Set down, please, exactly the lines below that run from the line with "Choose Connect by ID in context menu" to the line with "Image resolution: width=920", both lines included.

━━ Dataset extract

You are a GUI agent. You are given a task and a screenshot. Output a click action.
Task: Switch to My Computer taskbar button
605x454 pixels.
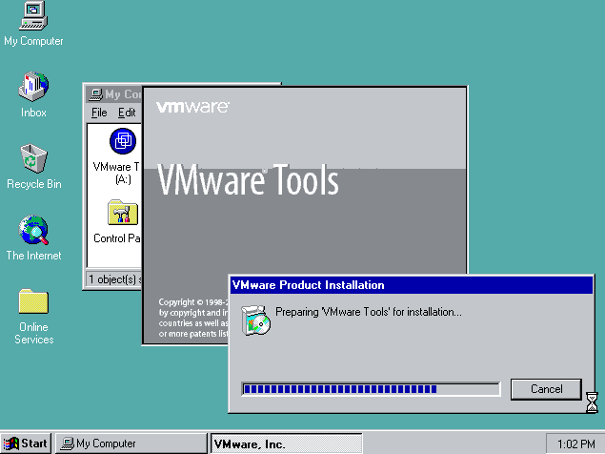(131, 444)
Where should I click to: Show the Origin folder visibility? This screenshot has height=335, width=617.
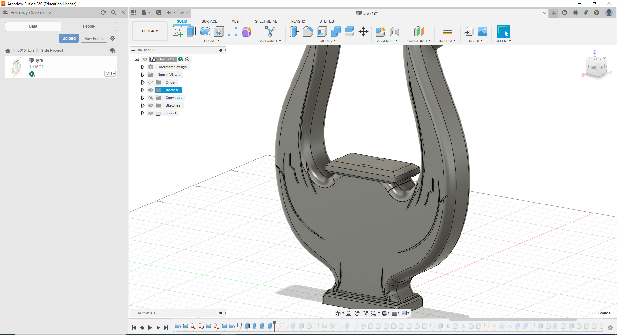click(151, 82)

━━━━
━━ Dataset extract

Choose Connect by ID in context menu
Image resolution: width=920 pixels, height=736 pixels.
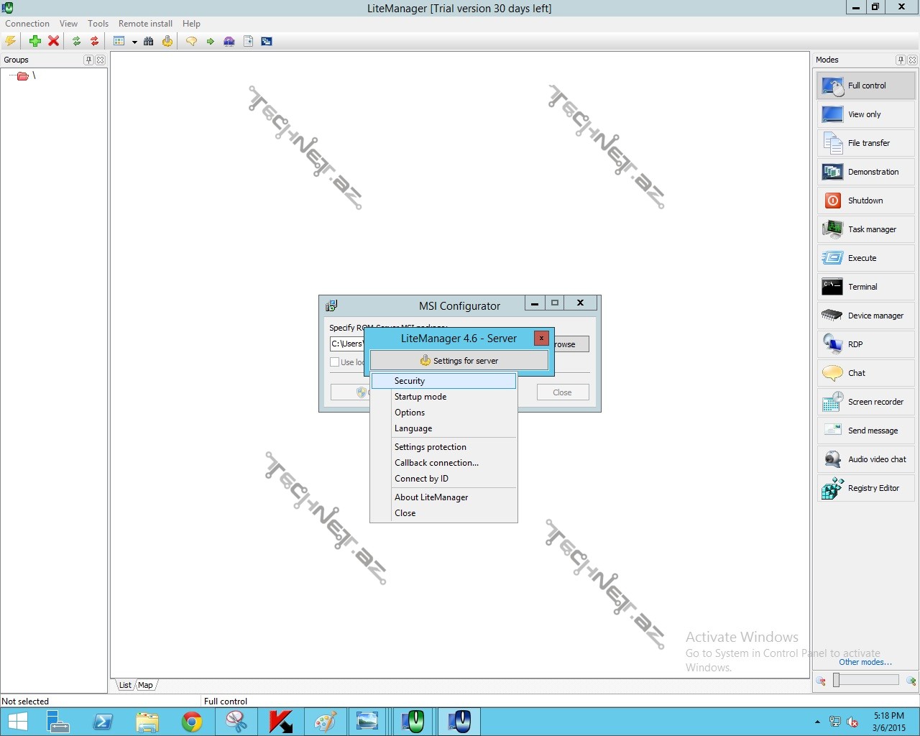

━━━━

Answer box —
Choose Connect by ID in context menu
Image resolution: width=920 pixels, height=736 pixels.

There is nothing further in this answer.